DIRECTIONS FOR THIS TASK: Which lines make up the answer? Those from the line with "동영상 (24, 1216)" through the end of the data; reproduce them exactly.

Dataset entries
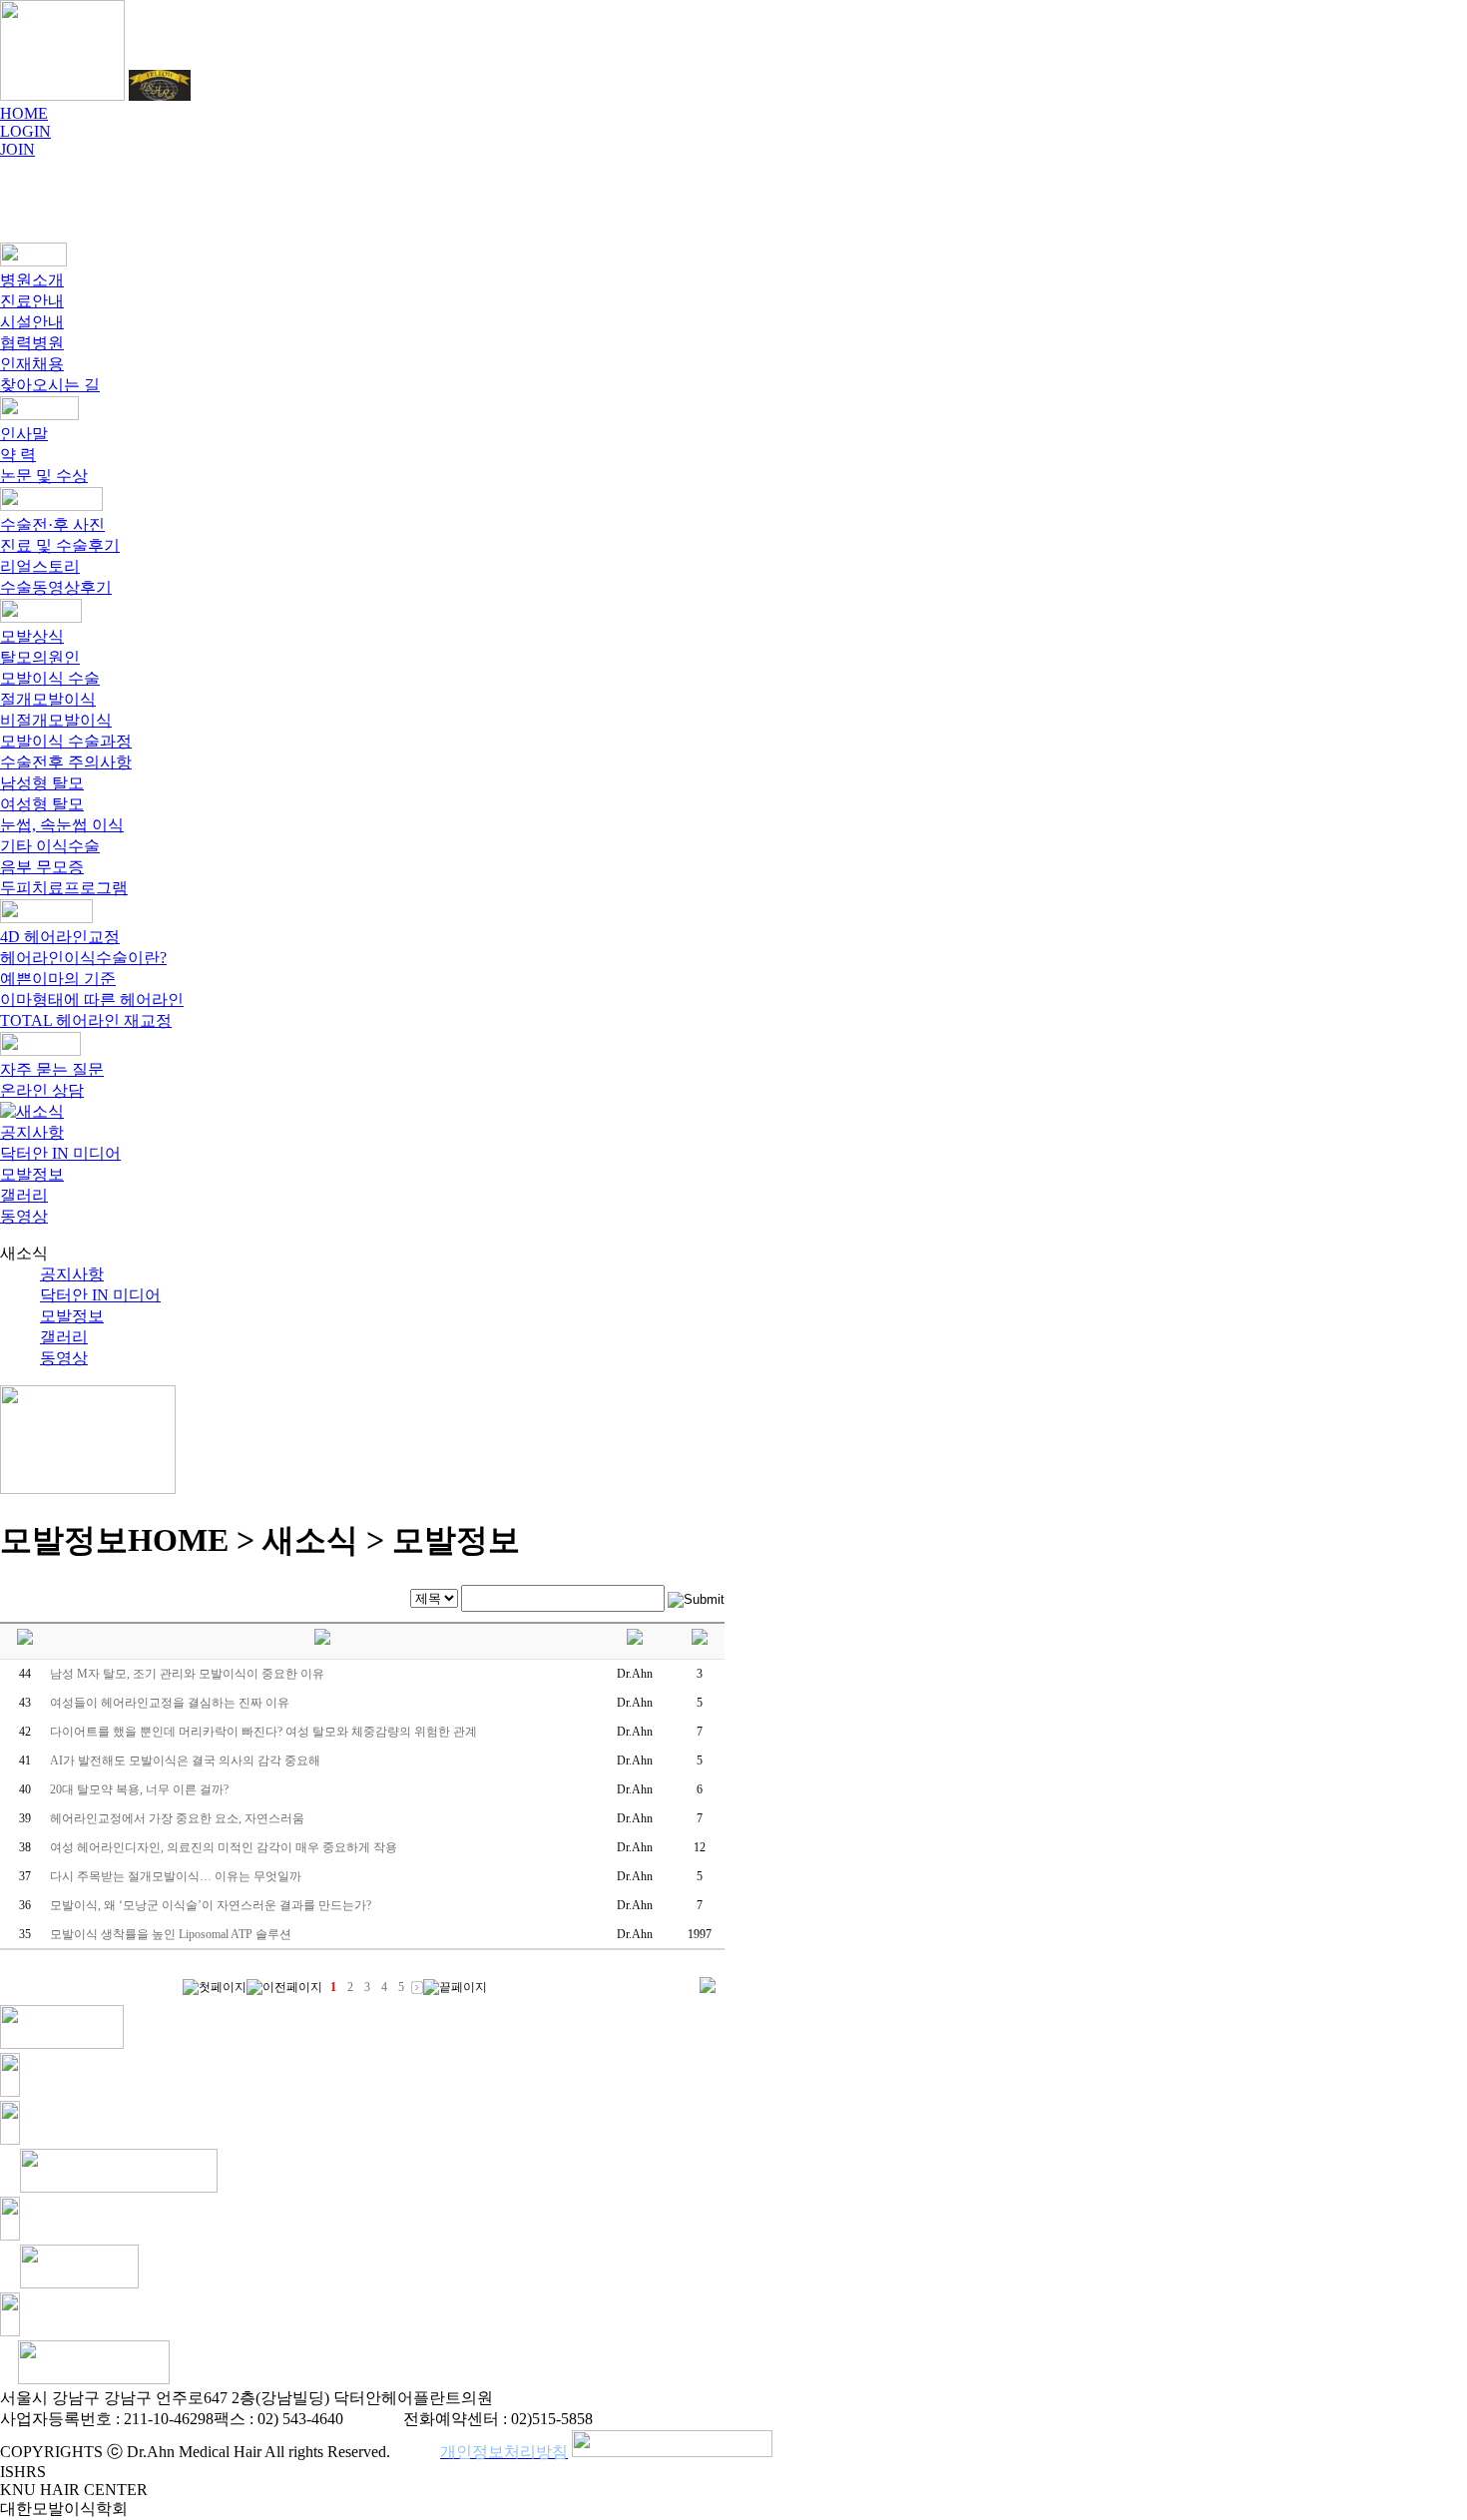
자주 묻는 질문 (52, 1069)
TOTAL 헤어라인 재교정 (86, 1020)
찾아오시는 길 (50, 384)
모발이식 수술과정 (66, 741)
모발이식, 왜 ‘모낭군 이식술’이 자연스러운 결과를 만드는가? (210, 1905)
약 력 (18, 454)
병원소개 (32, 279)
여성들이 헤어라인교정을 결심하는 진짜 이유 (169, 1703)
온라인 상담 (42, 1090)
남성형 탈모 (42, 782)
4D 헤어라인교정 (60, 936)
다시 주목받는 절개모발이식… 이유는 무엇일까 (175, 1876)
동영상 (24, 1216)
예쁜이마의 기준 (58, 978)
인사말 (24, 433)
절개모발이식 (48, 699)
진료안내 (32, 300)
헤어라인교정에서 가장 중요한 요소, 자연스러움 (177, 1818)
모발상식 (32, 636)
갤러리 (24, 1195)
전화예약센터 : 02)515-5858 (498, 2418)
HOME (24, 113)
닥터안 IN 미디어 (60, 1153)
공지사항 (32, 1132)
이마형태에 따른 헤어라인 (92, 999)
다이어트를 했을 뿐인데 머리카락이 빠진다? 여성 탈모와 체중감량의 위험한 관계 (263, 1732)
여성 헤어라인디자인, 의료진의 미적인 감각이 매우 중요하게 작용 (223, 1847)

SOLUTION FOR THIS EXERCISE:
동영상 (24, 1216)
예쁜이마의 기준 (58, 978)
인사말 (24, 433)
절개모발이식 (48, 699)
진료안내 (32, 300)
헤어라인교정에서 가장 중요한 요소, 자연스러움 (177, 1818)
모발상식 (32, 636)
갤러리 (24, 1195)
전화예약센터 : 02)515-5858 (498, 2418)
HOME (24, 113)
닥터안 IN 미디어 (60, 1153)
공지사항 (32, 1132)
이마형태에 따른 헤어라인 (92, 999)
다이어트를 했을 뿐인데 머리카락이 빠진다? 여성 탈모와 체중감량의 위험한 관계 (263, 1732)
여성 헤어라인디자인, 의료진의 미적인 감각이 매우 중요하게 작용 (223, 1847)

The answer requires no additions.